“It’s in Iraq. The good thing about Basra is that I could have gotten to it by ship. There’s a constitutional requirement that the president should not be away from Washington for longer than ten days. Hull’s job was to try and make Uncle Joe understand that. But he screwed up. Welles could have done it. He was a real diplomat. But Hull.” Roosevelt shook his head. “He understands the Tennessee timber business and not much else. Born in a log cabin, you know. Nothing wrong with that, mind. In fact, I had hoped his being a kind of American peasant would help him find some common ground with Stalin, only it didn’t work out that way. Stalin may be a peasant, but he’s a fucking clever peasant and I needed someone clever to deal with him. So now I have to go somewhere else for the Big Three, and I’m pretty pissed about it, I can tell you. Now I’m going to have to go by ship and by air.”
Roosevelt sipped his martini, and then licked his lips with satisfaction.
“You heard about this fellow Thornton Cole and what happened to him, I suppose?” he asked.
“That he’d been murdered? Yes, sir.” I frowned as I failed to see what Roosevelt was driving at.
“I see you don’t know the whole story.”
“I guess not.”
“Know what a Florence test is?”
“No, sir.”
“It’s something the forensic boys do, to test for seminal fluid. It seems that Thornton Cole’s trousers were covered in semen.”
I suddenly realized what the Metro police had been driving at with their questions about me introducing Sumner Welles to Cole at the Metropolitan Club. They must have suspected me of being involved in some kind of ring of Washington sissies. I had known several homosexual men in my time, mostly in Berlin and Vienna, and even one or two in New York. I held nothing against them just as long as they didn’t try to hold anything against me. What a man did in the privacy of his own circle of hell was no business of mine. At the same time, I could hardly believe what I was hearing. It was true what I had told the Metro police. I hadn’t known Thornton Cole all that well. But I wouldn’t ever have guessed that he was a homosexual any more than I was one myself.
“I made sure I was the first one to tell Hull all about it,” said Roosevelt, gleefully. “In the car, on the way back from the airport. You should have seen his face. It was priceless, just priceless.
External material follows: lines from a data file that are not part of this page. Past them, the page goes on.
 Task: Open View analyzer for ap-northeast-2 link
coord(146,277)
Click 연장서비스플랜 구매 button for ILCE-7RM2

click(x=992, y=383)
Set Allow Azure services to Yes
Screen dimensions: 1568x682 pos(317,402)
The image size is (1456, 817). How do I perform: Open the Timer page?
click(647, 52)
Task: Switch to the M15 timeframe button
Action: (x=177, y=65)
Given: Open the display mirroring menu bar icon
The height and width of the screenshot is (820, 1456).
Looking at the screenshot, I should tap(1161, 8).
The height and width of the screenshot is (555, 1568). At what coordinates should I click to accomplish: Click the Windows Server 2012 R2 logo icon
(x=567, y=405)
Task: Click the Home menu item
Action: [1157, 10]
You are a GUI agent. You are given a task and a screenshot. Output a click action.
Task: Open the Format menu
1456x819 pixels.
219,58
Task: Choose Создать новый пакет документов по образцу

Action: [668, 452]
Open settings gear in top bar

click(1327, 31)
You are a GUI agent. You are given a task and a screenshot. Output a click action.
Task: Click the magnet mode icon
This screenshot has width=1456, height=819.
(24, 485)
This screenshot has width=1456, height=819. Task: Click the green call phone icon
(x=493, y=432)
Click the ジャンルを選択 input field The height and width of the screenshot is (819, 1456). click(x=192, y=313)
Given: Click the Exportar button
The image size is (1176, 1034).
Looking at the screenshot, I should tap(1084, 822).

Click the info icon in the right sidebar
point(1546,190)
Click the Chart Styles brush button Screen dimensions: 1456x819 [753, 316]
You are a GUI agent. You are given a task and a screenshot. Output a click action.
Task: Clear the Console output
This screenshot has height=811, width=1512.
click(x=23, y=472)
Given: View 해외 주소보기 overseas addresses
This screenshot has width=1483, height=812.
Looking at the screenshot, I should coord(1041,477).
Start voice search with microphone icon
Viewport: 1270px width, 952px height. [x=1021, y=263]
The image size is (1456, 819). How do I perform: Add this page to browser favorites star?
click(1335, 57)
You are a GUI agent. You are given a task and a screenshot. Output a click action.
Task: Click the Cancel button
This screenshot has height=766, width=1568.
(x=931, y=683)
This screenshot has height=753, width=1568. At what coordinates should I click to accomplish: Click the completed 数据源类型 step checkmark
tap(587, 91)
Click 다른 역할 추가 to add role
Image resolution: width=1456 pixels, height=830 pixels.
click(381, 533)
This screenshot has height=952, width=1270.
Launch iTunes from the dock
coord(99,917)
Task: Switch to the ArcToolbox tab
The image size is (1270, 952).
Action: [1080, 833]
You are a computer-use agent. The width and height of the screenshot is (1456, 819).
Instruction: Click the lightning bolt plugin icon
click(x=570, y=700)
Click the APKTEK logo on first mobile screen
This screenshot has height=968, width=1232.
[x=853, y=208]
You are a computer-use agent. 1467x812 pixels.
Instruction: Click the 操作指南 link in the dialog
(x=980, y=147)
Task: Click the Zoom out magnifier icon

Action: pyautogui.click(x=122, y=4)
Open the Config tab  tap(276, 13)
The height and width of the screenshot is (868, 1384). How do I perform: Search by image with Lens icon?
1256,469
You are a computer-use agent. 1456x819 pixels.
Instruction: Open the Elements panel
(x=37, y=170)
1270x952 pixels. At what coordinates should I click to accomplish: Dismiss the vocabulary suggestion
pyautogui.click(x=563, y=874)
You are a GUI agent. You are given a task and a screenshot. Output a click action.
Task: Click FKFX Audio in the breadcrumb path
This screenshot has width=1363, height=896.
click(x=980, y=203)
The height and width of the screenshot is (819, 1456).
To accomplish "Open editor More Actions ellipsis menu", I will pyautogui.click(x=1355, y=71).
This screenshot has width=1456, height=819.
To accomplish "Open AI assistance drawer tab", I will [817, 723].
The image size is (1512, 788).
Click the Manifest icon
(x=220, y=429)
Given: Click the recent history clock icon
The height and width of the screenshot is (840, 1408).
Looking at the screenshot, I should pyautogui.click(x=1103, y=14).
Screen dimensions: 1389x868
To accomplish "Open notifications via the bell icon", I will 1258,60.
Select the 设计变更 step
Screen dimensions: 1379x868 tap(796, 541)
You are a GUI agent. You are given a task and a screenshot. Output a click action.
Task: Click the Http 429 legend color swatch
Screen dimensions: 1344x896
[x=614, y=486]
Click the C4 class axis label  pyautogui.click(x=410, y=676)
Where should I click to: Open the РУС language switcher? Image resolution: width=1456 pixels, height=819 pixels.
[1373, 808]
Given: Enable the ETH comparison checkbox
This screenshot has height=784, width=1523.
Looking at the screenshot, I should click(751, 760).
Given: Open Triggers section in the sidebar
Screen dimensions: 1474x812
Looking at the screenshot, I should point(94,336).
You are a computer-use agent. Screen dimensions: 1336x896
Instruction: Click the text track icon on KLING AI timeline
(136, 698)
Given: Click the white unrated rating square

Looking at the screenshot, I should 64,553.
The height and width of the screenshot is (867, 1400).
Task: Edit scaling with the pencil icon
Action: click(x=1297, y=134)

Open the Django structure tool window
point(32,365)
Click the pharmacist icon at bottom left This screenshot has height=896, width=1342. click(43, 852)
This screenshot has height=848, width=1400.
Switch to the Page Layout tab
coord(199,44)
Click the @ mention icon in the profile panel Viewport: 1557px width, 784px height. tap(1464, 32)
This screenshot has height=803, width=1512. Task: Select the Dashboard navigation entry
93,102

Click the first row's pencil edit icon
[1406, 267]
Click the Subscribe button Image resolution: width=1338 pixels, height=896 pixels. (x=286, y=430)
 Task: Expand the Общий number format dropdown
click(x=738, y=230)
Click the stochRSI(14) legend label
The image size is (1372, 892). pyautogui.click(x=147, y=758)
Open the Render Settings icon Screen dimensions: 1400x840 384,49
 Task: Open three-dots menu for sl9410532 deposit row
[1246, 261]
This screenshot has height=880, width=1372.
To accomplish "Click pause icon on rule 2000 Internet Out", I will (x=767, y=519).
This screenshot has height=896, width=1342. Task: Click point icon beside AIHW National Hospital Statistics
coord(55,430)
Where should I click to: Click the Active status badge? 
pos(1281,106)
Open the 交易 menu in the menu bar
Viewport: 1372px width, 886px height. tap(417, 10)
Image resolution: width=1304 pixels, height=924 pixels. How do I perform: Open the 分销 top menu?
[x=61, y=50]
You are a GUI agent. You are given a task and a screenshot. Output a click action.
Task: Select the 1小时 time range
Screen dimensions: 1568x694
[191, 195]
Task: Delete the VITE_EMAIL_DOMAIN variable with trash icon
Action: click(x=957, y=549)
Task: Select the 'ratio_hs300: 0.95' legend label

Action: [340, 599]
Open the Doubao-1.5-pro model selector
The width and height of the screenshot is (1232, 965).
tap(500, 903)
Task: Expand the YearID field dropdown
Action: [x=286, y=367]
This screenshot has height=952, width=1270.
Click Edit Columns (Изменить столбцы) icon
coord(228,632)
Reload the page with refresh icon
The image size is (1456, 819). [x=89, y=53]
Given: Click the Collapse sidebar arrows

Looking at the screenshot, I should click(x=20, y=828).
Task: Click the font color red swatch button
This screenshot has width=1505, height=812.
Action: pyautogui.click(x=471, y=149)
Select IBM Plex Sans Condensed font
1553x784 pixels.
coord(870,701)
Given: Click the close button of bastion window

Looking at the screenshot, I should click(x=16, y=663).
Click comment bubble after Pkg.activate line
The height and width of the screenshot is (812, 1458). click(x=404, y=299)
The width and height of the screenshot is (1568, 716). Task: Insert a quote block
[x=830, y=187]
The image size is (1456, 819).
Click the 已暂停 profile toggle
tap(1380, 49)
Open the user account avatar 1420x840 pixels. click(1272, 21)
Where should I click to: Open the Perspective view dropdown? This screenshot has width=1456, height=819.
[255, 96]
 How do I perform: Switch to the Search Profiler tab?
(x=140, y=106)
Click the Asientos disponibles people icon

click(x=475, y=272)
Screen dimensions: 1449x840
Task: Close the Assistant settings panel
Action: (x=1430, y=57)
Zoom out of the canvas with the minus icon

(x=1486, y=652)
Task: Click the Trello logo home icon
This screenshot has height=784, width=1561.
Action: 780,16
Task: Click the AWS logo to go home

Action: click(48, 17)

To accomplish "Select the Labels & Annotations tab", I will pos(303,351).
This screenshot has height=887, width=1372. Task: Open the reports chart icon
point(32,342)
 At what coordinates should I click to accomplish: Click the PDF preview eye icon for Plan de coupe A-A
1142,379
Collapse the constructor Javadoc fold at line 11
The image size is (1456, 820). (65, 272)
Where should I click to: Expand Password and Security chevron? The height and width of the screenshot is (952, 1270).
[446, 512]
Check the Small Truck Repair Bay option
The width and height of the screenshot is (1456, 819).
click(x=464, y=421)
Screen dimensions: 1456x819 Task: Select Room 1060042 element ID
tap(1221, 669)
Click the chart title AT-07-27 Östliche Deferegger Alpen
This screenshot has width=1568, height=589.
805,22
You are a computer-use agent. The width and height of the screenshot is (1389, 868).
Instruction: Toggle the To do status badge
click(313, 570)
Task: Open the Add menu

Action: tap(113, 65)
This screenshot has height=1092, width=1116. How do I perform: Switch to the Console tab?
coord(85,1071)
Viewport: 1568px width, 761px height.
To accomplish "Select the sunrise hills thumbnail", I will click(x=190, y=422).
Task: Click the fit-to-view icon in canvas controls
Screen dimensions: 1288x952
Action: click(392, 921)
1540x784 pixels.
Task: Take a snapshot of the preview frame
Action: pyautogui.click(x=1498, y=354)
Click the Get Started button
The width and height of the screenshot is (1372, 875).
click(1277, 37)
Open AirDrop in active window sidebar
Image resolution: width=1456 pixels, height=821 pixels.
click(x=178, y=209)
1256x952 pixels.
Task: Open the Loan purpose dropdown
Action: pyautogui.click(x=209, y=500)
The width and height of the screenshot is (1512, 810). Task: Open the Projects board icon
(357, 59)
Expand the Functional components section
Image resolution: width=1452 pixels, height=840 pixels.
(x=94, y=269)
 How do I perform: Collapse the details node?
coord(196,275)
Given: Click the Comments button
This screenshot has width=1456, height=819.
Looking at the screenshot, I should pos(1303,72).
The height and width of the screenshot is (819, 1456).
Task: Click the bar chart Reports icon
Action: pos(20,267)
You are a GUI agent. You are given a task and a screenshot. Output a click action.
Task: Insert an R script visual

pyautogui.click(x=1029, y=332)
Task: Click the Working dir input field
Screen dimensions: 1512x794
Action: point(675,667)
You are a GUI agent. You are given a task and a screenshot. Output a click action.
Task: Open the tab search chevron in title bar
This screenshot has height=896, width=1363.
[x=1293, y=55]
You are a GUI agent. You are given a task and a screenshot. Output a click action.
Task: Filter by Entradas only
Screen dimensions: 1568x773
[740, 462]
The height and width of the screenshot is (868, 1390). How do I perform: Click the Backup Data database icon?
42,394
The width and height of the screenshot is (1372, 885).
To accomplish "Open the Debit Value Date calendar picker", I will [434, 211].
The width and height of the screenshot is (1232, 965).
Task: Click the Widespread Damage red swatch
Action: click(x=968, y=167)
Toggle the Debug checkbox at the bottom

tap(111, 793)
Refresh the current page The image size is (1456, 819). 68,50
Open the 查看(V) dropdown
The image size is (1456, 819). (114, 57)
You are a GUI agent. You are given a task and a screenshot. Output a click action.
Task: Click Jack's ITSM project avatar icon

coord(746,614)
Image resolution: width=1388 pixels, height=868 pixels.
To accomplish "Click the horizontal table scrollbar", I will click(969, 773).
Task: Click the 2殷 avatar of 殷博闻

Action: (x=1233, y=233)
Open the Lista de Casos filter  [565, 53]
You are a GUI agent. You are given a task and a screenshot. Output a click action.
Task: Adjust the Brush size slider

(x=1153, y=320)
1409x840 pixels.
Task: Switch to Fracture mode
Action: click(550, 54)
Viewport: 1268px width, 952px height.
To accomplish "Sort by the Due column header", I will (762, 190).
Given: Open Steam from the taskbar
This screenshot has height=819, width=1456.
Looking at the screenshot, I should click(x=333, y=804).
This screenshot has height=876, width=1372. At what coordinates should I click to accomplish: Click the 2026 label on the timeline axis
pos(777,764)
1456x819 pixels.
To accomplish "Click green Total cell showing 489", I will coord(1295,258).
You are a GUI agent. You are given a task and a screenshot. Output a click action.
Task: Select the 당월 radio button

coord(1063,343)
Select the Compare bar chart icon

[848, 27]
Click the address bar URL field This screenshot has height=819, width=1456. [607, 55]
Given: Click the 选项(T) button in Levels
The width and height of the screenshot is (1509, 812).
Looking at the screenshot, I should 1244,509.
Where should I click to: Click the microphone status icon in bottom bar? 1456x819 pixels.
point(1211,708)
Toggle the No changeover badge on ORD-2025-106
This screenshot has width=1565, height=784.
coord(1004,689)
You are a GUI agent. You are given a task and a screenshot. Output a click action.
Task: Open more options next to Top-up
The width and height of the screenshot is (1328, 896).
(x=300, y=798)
That’s what I meant when I said he should stay home and clean up his own backyard.” Roosevelt laughed cruelly. “The son of a bitch.”
I tried not to look shocked, but I could not help but feel a little taken aback at this display of presidential vindictiveness.
Roosevelt lit a cigarette and finally came to the point of my presence. “I read your report,” he said. “It was refreshingly pragmatic. For a philosopher, you’re quite the Realpolitiker.”
“Isn’t that the proper job of the intelligence officer? To separate the politics of reality from a policy founded upon the principles of justice and morality? And philosophically speaking, Mr. President, I can’t see much at all that’s wrong with that.”
“You’ll make a logical positivist out of me yet, Professor.” Roosevelt grinned. “But only in private. Realpolitik is like homosexuality. Best when it’s practiced behind closed doors.” Roosevelt sipped his cocktail. “Tell me something. Have you got a girlfriend?”
I tried to contain my irritation.
“Are you asking me if I’m homosexual, Mr. President?” I said through gritted teeth. “Because if you are, the answer is no. I’m not. And as a matter of fact I don’t have a girlfriend. But I did, until quite recently.”
“I don’t care what a man does in private. But when it becomes public it’s a different matter. You see how sex becomes the purest kind of Realpolitik there is?”
I lit a cigarette. I had a strong sense that the president was leading me somewhere a long way from Katyn Forest.
“Professor Mayer? I want you to come to the Big Three with me. As I told you, I’m taking Harry Hopkins instead of Hull. I guess you know that Harry’s been living here at the White House since 1940. There isn’t a man in Washington I trust more. He’s been with me through thick and thin, since ’32. But Harry has a problem. He gets sick. Much of his stomach was cut away because of cancer, and that makes it difficult for him to absorb protein.
“So I want you to understudy Harry and be ready to step into his shoes if he should become ill. Only I don’t want Harry to know about it. You understand? It will be our dirty little secret. People will ask why you’re along for the ride, and you’ll have to tell them to mind their own damned business. That will only make them more curious, of course, so we’ll have to devise some sort of official position for you. Executive officer to General Donovan, or something. But what do you say? Will you come?”
A trip to somewhere warm sounded nice, especially now that I was sleeping alone. And leaving Washington, going somewhere far away, might just help to bring Diana to her senses.